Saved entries
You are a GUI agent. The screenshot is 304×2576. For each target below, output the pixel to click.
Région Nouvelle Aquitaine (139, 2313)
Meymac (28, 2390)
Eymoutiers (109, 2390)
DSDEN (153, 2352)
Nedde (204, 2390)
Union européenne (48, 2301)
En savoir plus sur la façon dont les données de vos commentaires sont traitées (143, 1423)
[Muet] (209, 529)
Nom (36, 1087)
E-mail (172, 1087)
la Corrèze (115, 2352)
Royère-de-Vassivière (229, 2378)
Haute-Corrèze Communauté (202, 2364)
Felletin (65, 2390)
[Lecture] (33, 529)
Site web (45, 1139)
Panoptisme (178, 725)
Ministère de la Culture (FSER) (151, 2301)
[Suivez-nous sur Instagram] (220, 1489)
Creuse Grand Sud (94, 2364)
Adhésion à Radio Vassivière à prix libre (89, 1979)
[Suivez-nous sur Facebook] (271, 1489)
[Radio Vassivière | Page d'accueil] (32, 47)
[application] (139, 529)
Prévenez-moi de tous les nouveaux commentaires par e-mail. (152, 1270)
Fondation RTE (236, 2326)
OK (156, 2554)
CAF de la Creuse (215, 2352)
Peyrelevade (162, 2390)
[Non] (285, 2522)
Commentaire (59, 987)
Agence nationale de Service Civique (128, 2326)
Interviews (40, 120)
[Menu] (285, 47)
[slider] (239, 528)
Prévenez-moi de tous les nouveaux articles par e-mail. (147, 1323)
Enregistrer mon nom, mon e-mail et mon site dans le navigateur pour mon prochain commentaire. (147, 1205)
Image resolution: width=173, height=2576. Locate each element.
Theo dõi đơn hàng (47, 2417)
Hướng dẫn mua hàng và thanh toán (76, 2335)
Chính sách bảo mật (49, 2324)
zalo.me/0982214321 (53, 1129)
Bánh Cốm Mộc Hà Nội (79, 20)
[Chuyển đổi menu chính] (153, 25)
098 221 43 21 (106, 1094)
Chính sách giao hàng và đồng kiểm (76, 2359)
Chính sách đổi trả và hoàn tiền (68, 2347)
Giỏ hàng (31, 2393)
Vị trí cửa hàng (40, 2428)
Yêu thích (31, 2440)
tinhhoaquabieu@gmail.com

Problem to work on
Every line from the one containing "Creuse Grand Sud (94, 2364)" to the close of the records must be reproduced exactly. Include both ends and nothing more.

Output of the exercise
Creuse Grand Sud (94, 2364)
Adhésion à Radio Vassivière à prix libre (89, 1979)
[Suivez-nous sur Facebook] (271, 1489)
[Radio Vassivière | Page d'accueil] (32, 47)
[application] (139, 529)
Prévenez-moi de tous les nouveaux commentaires par e-mail. (152, 1270)
Fondation RTE (236, 2326)
OK (156, 2554)
CAF de la Creuse (215, 2352)
Peyrelevade (162, 2390)
[Non] (285, 2522)
Commentaire (59, 987)
Agence nationale de Service Civique (128, 2326)
Interviews (40, 120)
[Menu] (285, 47)
[slider] (239, 528)
Prévenez-moi de tous les nouveaux articles par e-mail. (147, 1323)
Enregistrer mon nom, mon e-mail et mon site dans le navigateur pour mon prochain commentaire. (147, 1205)
Image resolution: width=173, height=2576. Locate each element.
Theo dõi đơn hàng (47, 2417)
Hướng dẫn mua hàng và thanh toán (76, 2335)
Chính sách bảo mật (49, 2324)
zalo.me/0982214321 (53, 1129)
Bánh Cốm Mộc Hà Nội (79, 20)
[Chuyển đổi menu chính] (153, 25)
098 221 43 21 (106, 1094)
Chính sách giao hàng và đồng kiểm (76, 2359)
Chính sách đổi trả và hoàn tiền (68, 2347)
Giỏ hàng (31, 2393)
Vị trí cửa hàng (40, 2428)
Yêu thích (31, 2440)
tinhhoaquabieu@gmail.com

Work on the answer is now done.